New York cotton futures peeked in March at $2.19 per pound, and while they've fallen considerably since, they are still up sharply compared to last year.
So what's going on? HTT turned to two experts - John Robinson, professor and extension economist of cotton marketing at Texas A&M University; and Jon Devine, manager of economics and analysis for Cotton Inc. - for some perspective.
HTT: Why are cotton prices starting to fall?
Robinson: "I am not entirely sure. Some correction down from the 140 level [$1.40/lb.] was to be expected. The demand picture has gotten more uncertain. Still, I thought the uncertain supply situation in the United States combined with the late monsoon in India would keep prices from going below $1"
Devine: "Cotton prices have fallen because demand has slowed. Supplies remain low by historic standards, especially in the U.S., but if no one is interested in buying, there is no pressure on prices."
HTT: Is there any sense of where the prices will settle - or could the pricing take off again?
Robinson: "The technical analysts will talk about ‘support levels' and such, but it remains to be seem.
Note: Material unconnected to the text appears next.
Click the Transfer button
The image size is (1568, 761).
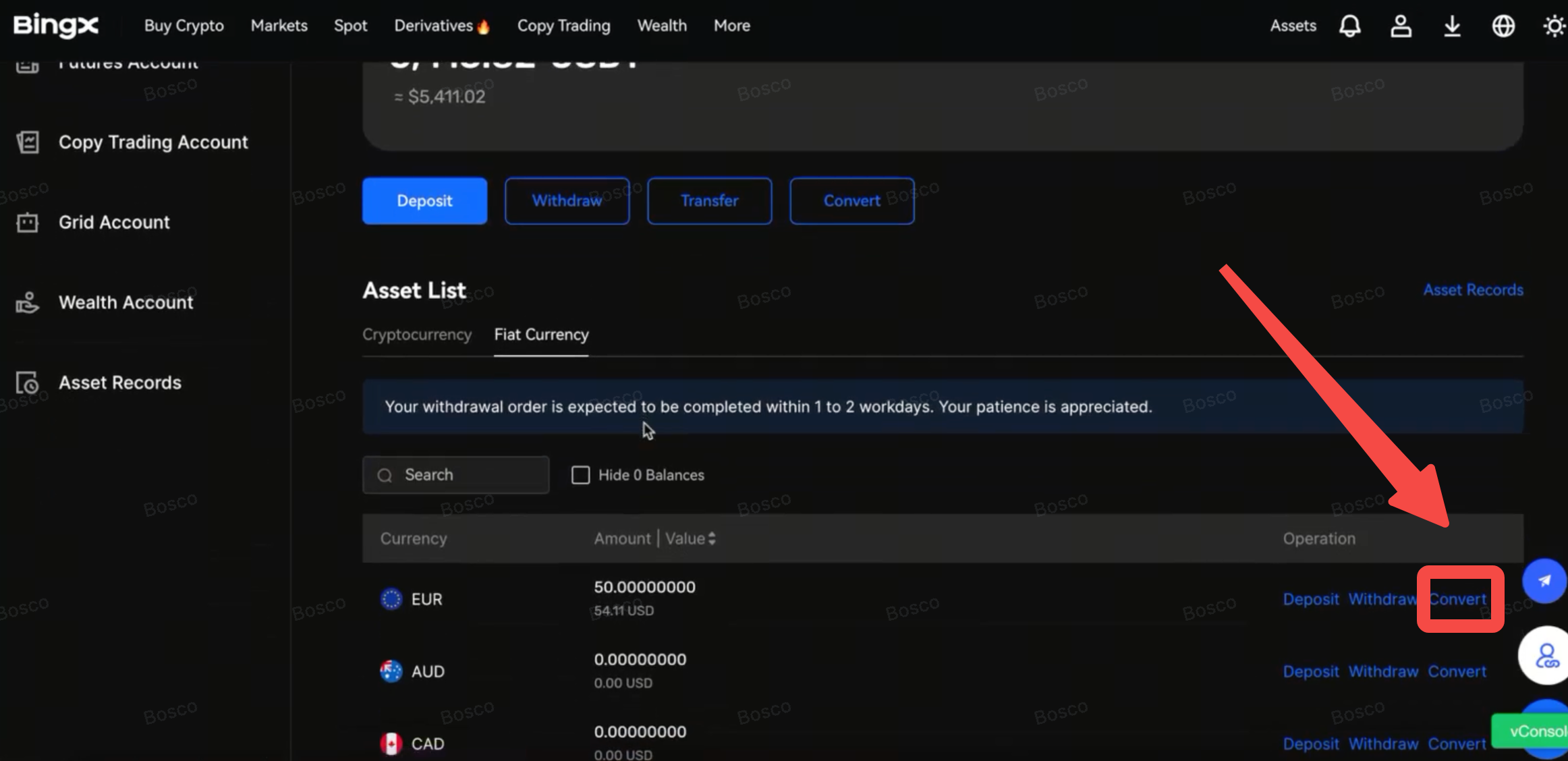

Again, fundamentally, I expect prices to settle sometime soon. And yes, prices could rally again, especially if India's weather stays drier than normal."
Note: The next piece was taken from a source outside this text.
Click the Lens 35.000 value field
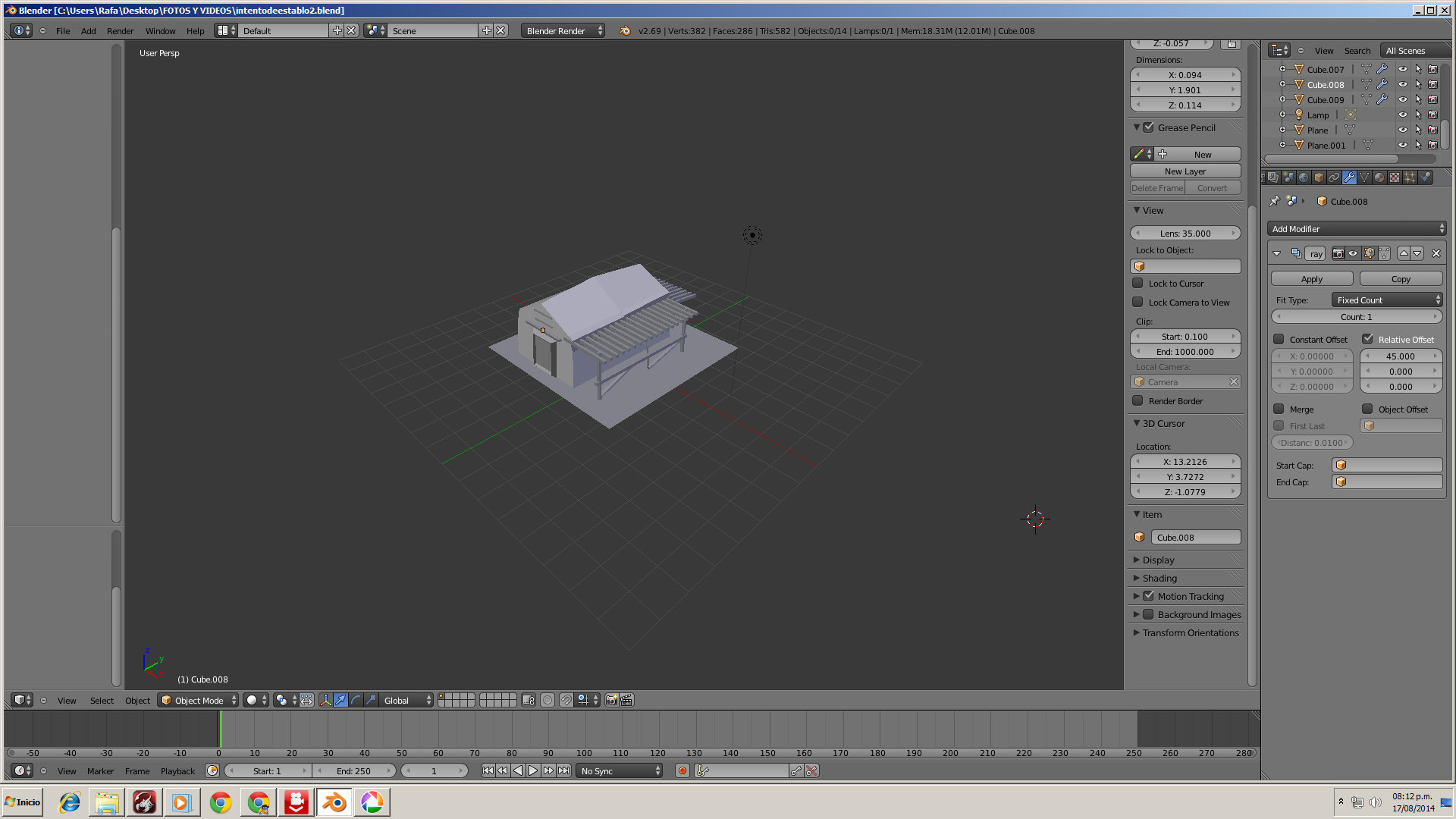This screenshot has width=1456, height=819. tap(1185, 234)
Devine: "We believe that the increase in prices was much the result of supply and demand. World cotton harvests had been declining over the past several years because cotton acreage had been declining.
"The Chinese government maintains reserves of cotton to help stabilize prices. When prices are low, they will buy to refill reserves and help support the prices that farmers receive. When prices are high, they will sell from the reserves to help mills cope with cost pressure. Although the exact amount of cotton held by China is unknown (state secret), China did [sell] a lot of cotton from their reserves during the time period that cotton prices were increasing.
"It is widely thought that they do not have much cotton left in their reserves. They announced that they will look to refill their reserves at a price level that corresponds to futures prices somewhere around 100 cents/ lb. Chinese purchases should keep prices from falling much below this level this year."
HTT: What's the outlook for the crops now in the field and how will that impact pricing?
Robinson: "U.S. cotton is relatively poor compared to last year and compared to average ratings for this time of the summer. There will be record abandonment - i.e., unharvested [cotton] - in Texas and probably in the U.S., too."
Devine: "The world's four largest cotton producing countries (in order) are China, India, the US, and Pakistan. Crop conditions have been relatively good for each of these countries, with the exception of the US.
"Just over half of US cotton acreage is located in Texas, and Texas is facing the most severe drought conditions ever recorded (records back to 1895). As a result, the U.S. crop will be smaller than last year. However, the world crop is still expected to be the be largest ever. Any impacts from the smaller U.S. harvest would only be felt if demand rebounds."